> **Task**
Please set down exactly the lines from the one that contains "Image resolution: width=600" through the end of the material, leaving out every picture.

> **Material provided**

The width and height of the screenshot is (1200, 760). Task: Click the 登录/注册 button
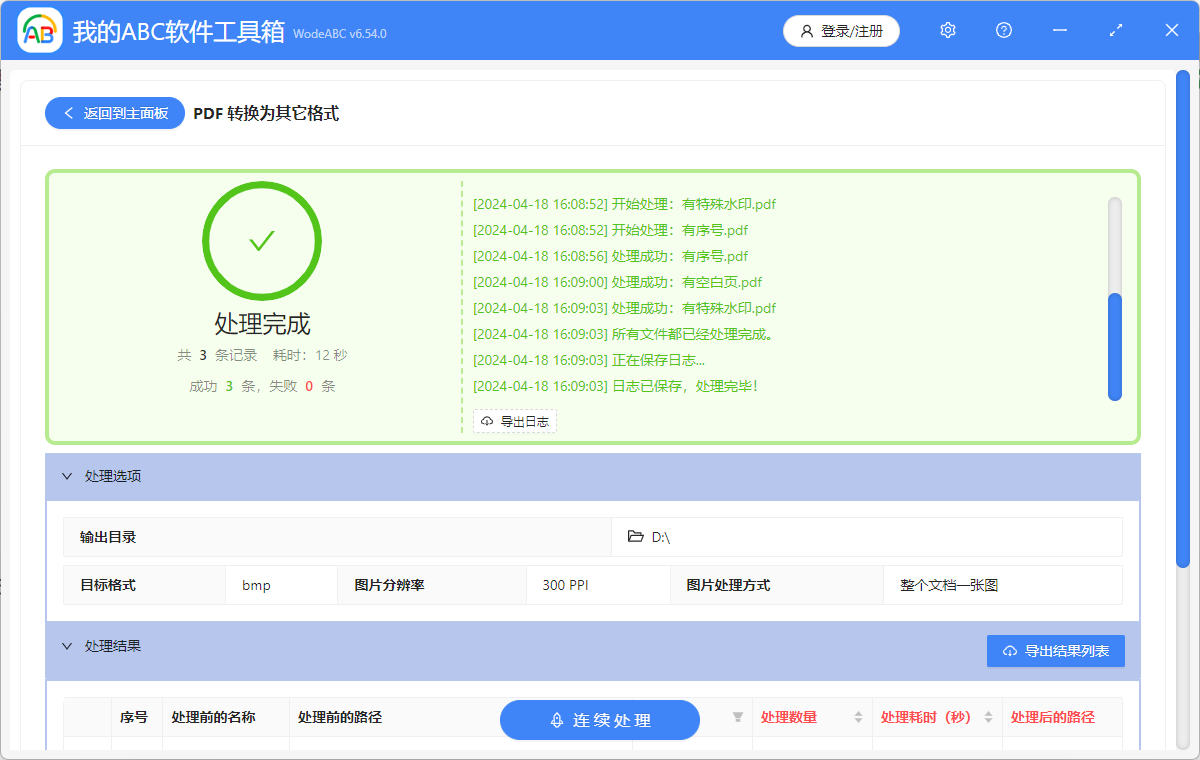841,31
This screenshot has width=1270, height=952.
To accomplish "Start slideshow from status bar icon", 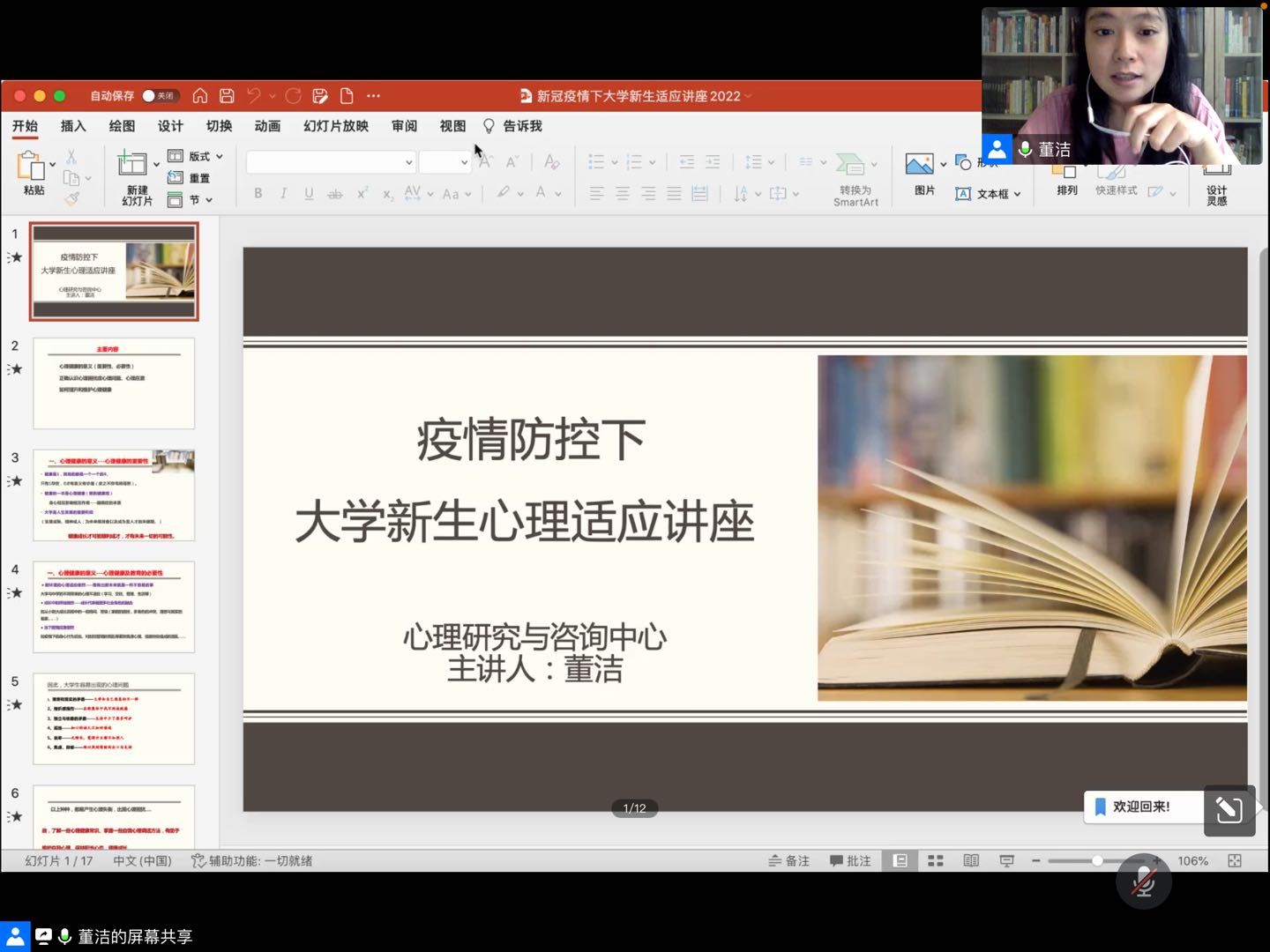I will coord(1006,861).
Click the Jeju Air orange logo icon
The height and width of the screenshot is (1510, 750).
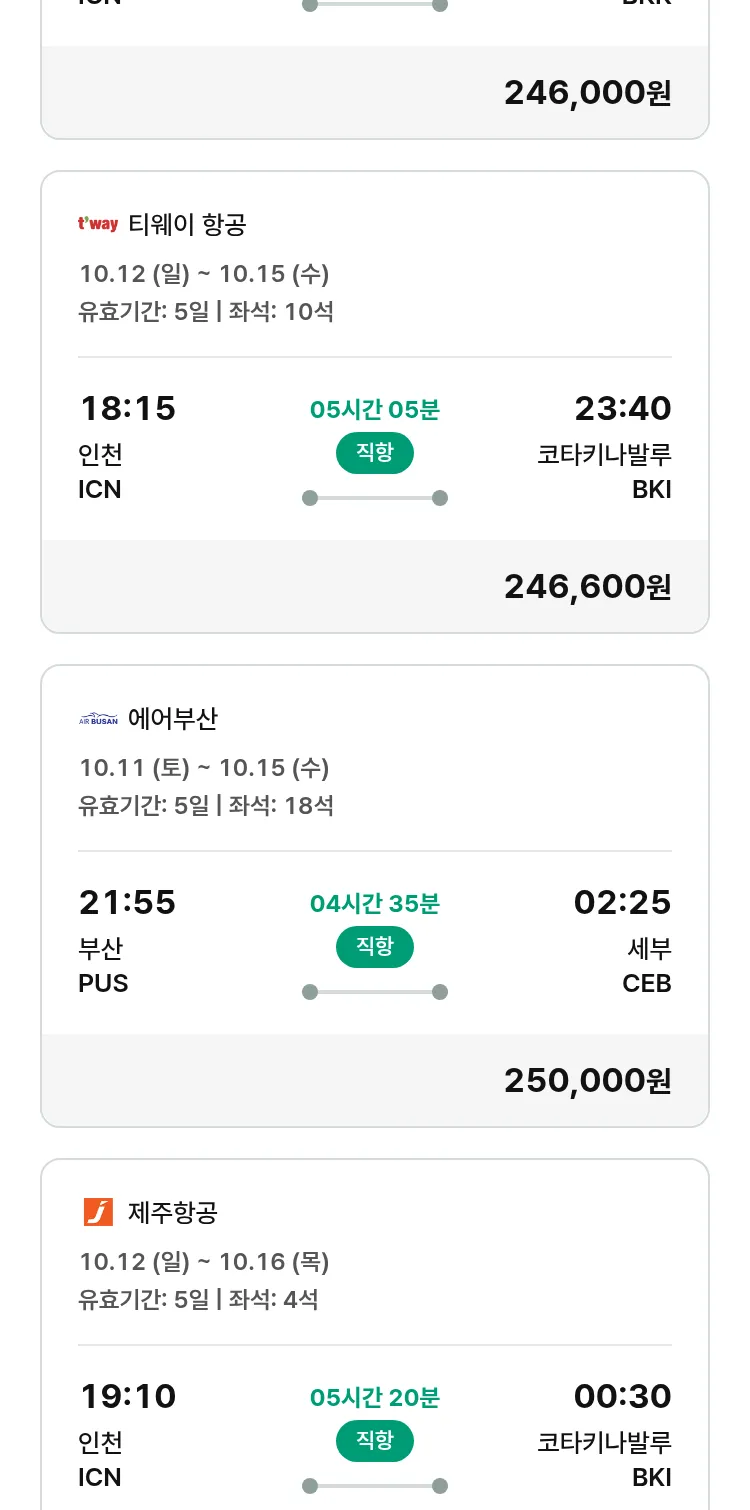(98, 1212)
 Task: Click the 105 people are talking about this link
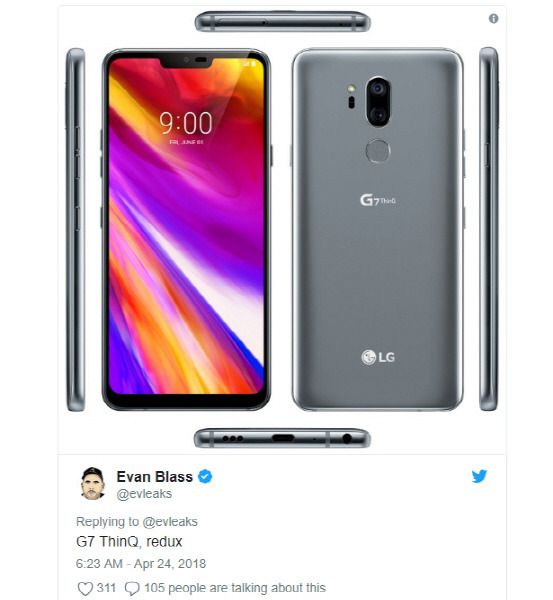tap(235, 588)
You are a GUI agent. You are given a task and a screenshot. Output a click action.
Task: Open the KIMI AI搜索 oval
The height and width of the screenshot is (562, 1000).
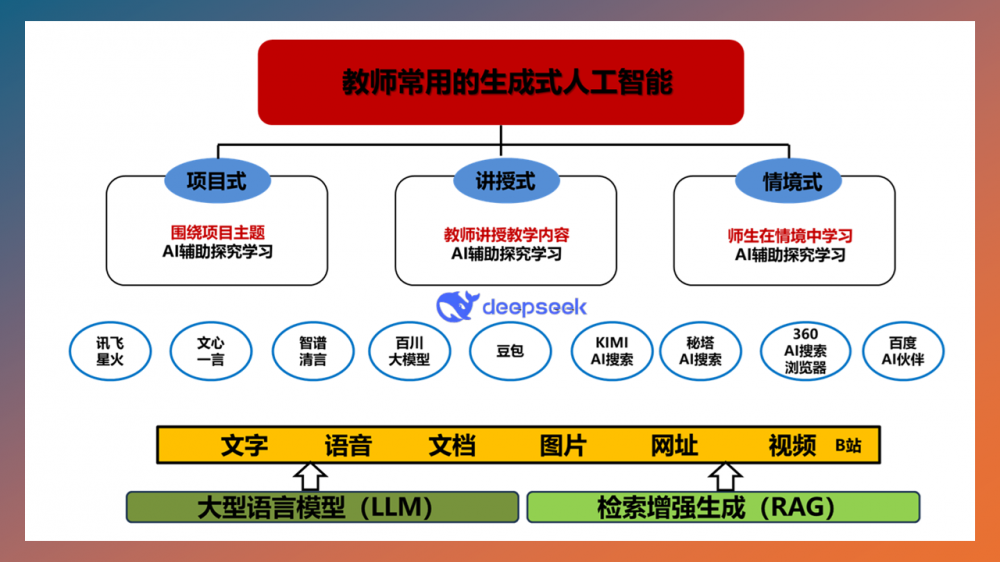coord(611,351)
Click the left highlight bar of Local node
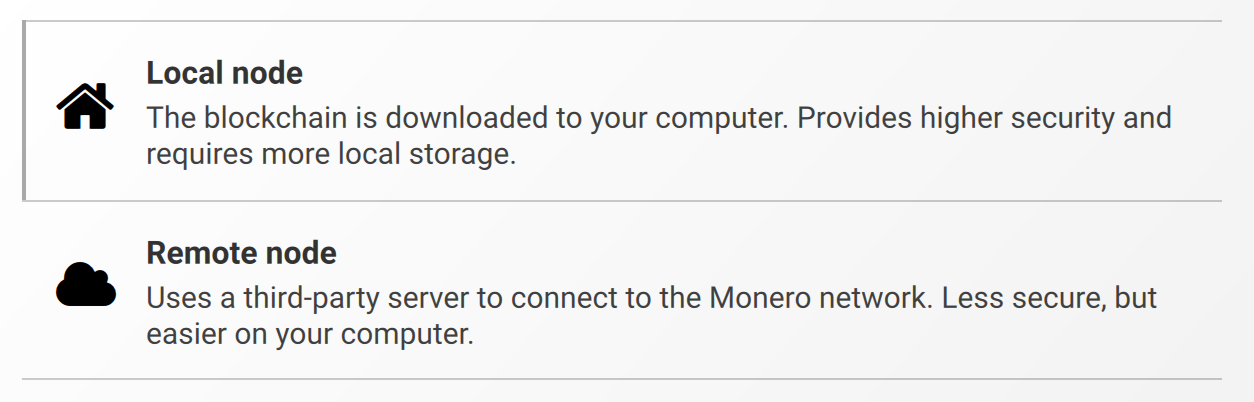This screenshot has height=402, width=1254. (x=24, y=111)
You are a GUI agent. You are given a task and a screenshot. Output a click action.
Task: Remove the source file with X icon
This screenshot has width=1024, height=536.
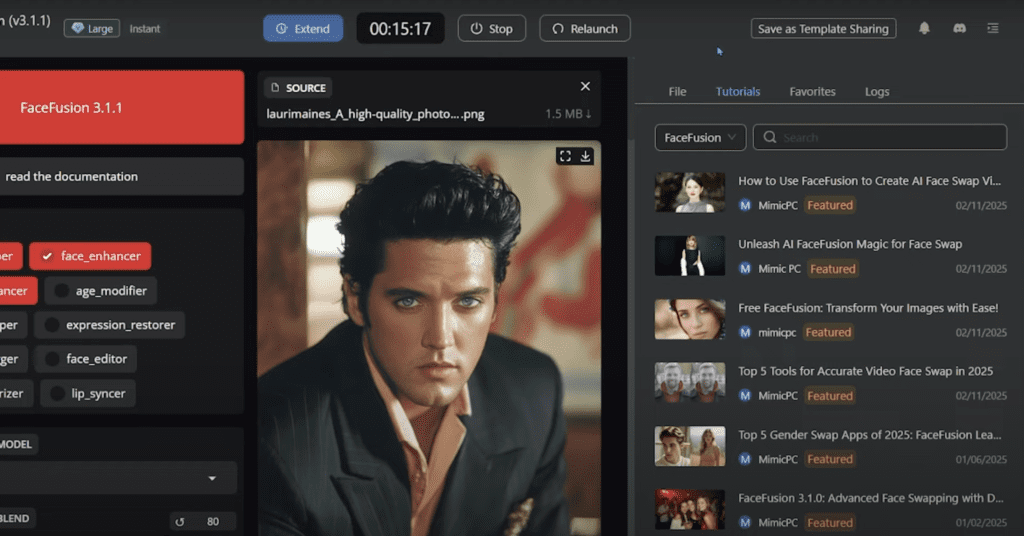click(x=585, y=87)
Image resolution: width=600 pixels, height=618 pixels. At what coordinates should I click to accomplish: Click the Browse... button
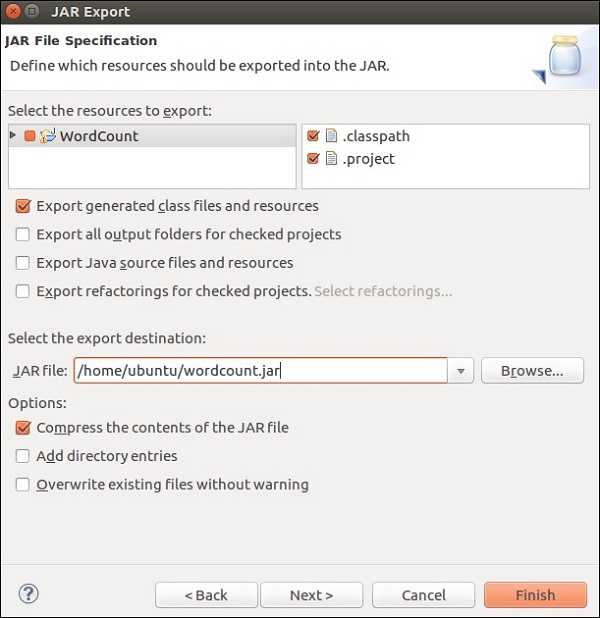(532, 371)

> **Solution to this exercise**
Image resolution: width=600 pixels, height=618 pixels. At what coordinates should I click to accomplish: Click the Browse... button
(532, 371)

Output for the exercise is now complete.